Are Schools Failing Introverts?       

by Leigh Anderson
Originally Published: 

My favorite part of school was the library. It was quiet and spacious, and full of not only school books but also “for fun” books. I did best on reading assignments and papers when I could sit at a study carrel, making notes and writing drafts at my own pace, uninterrupted. I did less well in group projects, in which we had to sit at the group library tables, largely due to the sociability of the collaboration and the noise of the other kids. More energy was spent navigating the personalities and negotiating workload than was spent actually learning. The groups required me to be so “on”—using skills I didn’t even really have yet—that I ended the meetings exhausted, still with homework left to do.

Schools, according to Michael Godsey, writing for The Atlantic, are trending toward collaboration, discussions and “interactive” learning, and away from solitary, quiet learning. That means that introverts may lose the way of learning that works best for them: time and quiet to read and research alone, without distractions. Godsey writes:

“The way in which certain instructional trends—education buzzwords like ‘collaborative learning’ and ‘project-based learning’ and ‘flipped classrooms’—are applied often neglect the needs of introverts. In fact, these trends could mean that classroom environments that embrace extroverted behavior—through dynamic and social learning activities—are being promoted now more than ever. These can be appealing qualities in the classroom, of course, but overemphasizing them can undermine the learning of students who are inward-thinking and easily drained by constant interactions with others.”

Godsey notes that, for introverts who feel most engaged when they’re in quiet environments, the forced social interaction of group collaboration can take a toll on them. He interviewed two students who’d been sent to an “alternative” high school—a school for kids who’d struggled in more traditional schools—and found that they’d thrived in the alternative school not so much because their social skills had improved but simply because the new school was quieter than the old school.
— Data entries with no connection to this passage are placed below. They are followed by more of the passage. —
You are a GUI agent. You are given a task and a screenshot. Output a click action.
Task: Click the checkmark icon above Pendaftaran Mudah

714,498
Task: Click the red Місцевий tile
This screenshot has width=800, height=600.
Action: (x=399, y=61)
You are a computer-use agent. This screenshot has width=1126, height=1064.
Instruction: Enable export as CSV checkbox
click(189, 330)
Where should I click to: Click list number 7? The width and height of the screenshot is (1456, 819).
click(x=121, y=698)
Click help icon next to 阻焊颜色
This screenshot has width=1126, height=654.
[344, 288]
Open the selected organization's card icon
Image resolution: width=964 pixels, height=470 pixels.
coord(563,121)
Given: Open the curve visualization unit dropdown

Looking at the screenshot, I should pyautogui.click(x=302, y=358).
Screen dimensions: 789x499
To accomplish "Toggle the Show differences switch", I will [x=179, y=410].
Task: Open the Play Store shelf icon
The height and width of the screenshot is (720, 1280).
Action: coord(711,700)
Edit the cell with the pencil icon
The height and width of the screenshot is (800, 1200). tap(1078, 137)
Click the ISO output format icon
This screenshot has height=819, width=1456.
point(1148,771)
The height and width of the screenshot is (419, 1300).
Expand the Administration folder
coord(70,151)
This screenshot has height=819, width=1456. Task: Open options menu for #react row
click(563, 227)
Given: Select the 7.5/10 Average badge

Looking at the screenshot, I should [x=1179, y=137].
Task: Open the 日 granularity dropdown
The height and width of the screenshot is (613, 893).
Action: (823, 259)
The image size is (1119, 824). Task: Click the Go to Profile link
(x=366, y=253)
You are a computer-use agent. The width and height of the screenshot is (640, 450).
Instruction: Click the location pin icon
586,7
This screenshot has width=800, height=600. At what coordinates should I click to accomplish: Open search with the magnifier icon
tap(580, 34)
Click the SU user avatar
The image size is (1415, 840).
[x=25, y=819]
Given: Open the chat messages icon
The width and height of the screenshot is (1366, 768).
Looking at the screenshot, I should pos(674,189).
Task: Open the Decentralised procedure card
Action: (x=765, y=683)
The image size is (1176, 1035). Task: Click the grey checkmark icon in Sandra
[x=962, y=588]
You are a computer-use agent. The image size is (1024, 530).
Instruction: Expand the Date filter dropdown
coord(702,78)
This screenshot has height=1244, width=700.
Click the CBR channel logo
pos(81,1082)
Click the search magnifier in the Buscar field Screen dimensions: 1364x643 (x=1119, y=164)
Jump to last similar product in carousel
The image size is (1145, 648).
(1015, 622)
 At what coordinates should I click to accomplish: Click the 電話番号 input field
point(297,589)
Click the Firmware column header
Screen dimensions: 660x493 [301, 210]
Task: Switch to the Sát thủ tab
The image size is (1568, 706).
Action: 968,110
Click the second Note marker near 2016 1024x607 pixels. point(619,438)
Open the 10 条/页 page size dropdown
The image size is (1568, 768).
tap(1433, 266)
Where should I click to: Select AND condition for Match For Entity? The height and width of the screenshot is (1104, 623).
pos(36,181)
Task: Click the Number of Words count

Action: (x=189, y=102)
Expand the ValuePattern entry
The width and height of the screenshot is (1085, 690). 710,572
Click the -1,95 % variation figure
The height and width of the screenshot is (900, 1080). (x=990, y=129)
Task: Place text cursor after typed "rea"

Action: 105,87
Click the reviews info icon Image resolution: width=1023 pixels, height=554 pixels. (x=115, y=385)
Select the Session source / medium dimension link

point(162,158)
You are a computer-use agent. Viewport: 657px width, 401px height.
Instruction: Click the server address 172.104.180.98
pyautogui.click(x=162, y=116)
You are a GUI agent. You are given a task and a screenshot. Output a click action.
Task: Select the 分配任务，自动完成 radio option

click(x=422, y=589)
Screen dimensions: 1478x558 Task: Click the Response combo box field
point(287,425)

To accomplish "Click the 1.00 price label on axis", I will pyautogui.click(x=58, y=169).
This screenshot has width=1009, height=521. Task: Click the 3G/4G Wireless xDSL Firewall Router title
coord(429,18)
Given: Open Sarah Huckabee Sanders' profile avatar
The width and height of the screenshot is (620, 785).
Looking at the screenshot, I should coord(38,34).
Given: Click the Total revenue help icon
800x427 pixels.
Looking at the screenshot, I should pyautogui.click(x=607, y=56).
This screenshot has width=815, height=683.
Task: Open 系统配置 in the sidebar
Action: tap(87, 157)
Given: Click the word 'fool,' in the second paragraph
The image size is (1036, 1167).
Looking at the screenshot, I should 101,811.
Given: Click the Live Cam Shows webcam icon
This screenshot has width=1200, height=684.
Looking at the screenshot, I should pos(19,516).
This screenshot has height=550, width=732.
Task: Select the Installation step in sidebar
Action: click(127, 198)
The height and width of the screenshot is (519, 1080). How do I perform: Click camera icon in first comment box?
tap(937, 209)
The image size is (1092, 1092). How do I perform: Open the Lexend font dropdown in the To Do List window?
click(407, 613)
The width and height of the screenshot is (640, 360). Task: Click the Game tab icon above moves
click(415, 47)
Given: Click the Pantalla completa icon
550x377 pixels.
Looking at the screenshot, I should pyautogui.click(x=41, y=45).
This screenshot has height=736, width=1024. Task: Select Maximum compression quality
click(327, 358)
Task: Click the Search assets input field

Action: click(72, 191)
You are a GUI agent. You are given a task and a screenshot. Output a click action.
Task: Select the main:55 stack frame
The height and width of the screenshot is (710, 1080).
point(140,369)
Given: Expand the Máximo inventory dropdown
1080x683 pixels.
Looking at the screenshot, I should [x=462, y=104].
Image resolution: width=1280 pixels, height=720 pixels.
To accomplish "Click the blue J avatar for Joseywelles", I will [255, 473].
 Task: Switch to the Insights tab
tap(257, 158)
When I was a tutor for high school students, I was usually hired to help kids who were struggling to concentrate on their homework and complete it in a timely fashion. When I joined them in their rooms or at the kitchen table, I was often startled at how much distraction kids were expected to endure while ostensibly focusing on their studies. Even at home, parents were coming and going, the phone was ringing, the dogs were barking. My students usually improved when I made some gentle suggestions about turning off the phones, putting the dog outside, and just generally leaving them alone to do their homework.

Schools, especially large public schools, are anything but quiet and fostering of introspection. An emphasis on collaborative work, and its prerequisite sociability, can be a recipe for disaster for introverts.

So how does this jibe with the “schools are failing boys” trope—the idea that students who can sit still and be quiet (read: girls) are having more success in school than the typical active boy who doesn’t want to sit still? I wonder if the flipped classrooms and group-learning settings aren’t a way to shift the learning style away from everyone sits at her own desk and reads (which worked great for me) to include these more active, social learners.

Godsey does note that group activities can be good for introverts too: “[G]roup activities can serve a purpose in the teaching of introverts. In part because of the Common Core standards and the Internet increasingly serving as a proxy for classroom teachers, ‘cooperative learning’ has grown in popularity among teachers in recent decades. As the English teacher Abigail Walthausen noted in The Atlantic two years ago, ‘Common Core standards place far greater value on small-group discussion and student-led work than on any teacher-led instruction.’ Overall, this trend is a good thing. Several recent studies offer the latest evidence that students who engage in cooperative learning tend to outperform those immersed in traditional learning approaches—namely lectures. But cooperative learning doesn’t have to entail excessively social or overstimulating mandates; it can easily involve quiet components that facilitate internal contemplation.”

I hope that schools can accommodate both kinds of kids, and that by the time my boys are in school and reading, they’ll have plenty of time to hunker in the library. Introverts need space to learn in their own way, just like extroverts do. They can read in the carrel for as long as they need to, and when they’re feeling sociable, well, the big table is only a room away.